• _SHORT PROBLEM_: Render the records, from the first line up to and including the line containing "I will pos(1157,100).", as a JSON list of strings with one string per line and blank lines omitted.

• _ROWS_:

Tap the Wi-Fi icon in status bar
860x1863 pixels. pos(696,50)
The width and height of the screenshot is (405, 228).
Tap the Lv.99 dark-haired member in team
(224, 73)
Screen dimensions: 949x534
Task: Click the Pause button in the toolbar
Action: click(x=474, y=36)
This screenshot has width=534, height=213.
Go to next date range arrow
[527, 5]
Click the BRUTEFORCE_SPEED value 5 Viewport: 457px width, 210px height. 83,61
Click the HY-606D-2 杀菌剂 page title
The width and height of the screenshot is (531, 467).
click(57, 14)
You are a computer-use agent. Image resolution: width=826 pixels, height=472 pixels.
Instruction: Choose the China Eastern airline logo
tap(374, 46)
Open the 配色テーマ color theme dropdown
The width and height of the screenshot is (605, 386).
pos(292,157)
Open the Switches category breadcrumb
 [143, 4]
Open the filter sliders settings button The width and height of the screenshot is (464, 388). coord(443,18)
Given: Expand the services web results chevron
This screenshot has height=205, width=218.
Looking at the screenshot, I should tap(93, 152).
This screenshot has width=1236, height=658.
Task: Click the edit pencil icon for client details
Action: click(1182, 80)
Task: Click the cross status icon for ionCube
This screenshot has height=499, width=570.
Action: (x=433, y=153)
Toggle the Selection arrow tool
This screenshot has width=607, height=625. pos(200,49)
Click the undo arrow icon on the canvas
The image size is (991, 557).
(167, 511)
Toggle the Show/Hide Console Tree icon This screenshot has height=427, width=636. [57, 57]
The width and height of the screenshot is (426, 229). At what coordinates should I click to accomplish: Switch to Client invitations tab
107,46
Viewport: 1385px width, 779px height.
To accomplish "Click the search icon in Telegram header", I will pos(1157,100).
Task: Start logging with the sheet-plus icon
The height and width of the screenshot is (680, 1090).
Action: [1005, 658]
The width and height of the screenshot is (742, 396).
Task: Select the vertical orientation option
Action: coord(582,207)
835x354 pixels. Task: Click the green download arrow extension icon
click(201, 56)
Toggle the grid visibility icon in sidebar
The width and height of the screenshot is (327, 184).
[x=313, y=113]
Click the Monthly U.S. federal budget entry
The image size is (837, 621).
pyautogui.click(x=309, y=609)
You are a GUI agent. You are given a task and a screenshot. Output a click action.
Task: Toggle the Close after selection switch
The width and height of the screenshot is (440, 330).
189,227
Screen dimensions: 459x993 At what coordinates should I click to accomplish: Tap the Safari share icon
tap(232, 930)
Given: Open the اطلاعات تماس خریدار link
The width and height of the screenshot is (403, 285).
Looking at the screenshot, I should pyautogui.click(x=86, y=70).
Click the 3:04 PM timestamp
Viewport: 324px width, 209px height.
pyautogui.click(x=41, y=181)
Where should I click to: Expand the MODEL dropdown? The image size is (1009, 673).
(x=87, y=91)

• _WRITTEN ANSWER_:
[
  "Tap the Wi-Fi icon in status bar",
  "860x1863 pixels. pos(696,50)",
  "The width and height of the screenshot is (405, 228).",
  "Tap the Lv.99 dark-haired member in team",
  "(224, 73)",
  "Screen dimensions: 949x534",
  "Task: Click the Pause button in the toolbar",
  "Action: click(x=474, y=36)",
  "This screenshot has width=534, height=213.",
  "Go to next date range arrow",
  "[527, 5]",
  "Click the BRUTEFORCE_SPEED value 5 Viewport: 457px width, 210px height. 83,61",
  "Click the HY-606D-2 杀菌剂 page title",
  "The width and height of the screenshot is (531, 467).",
  "click(57, 14)",
  "You are a computer-use agent. Image resolution: width=826 pixels, height=472 pixels.",
  "Instruction: Choose the China Eastern airline logo",
  "tap(374, 46)",
  "Open the 配色テーマ color theme dropdown",
  "The width and height of the screenshot is (605, 386).",
  "pos(292,157)",
  "Open the Switches category breadcrumb",
  " [143, 4]",
  "Open the filter sliders settings button The width and height of the screenshot is (464, 388). coord(443,18)",
  "Given: Expand the services web results chevron",
  "This screenshot has height=205, width=218.",
  "Looking at the screenshot, I should tap(93, 152).",
  "This screenshot has width=1236, height=658.",
  "Task: Click the edit pencil icon for client details",
  "Action: click(1182, 80)",
  "Task: Click the cross status icon for ionCube",
  "This screenshot has height=499, width=570.",
  "Action: (x=433, y=153)",
  "Toggle the Selection arrow tool",
  "This screenshot has width=607, height=625. pos(200,49)",
  "Click the undo arrow icon on the canvas",
  "The image size is (991, 557).",
  "(167, 511)",
  "Toggle the Show/Hide Console Tree icon This screenshot has height=427, width=636. [57, 57]",
  "The width and height of the screenshot is (426, 229). At what coordinates should I click to accomplish: Switch to Client invitations tab",
  "107,46",
  "Viewport: 1385px width, 779px height.",
  "To accomplish \"Click the search icon in Telegram header\", I will pos(1157,100)."
]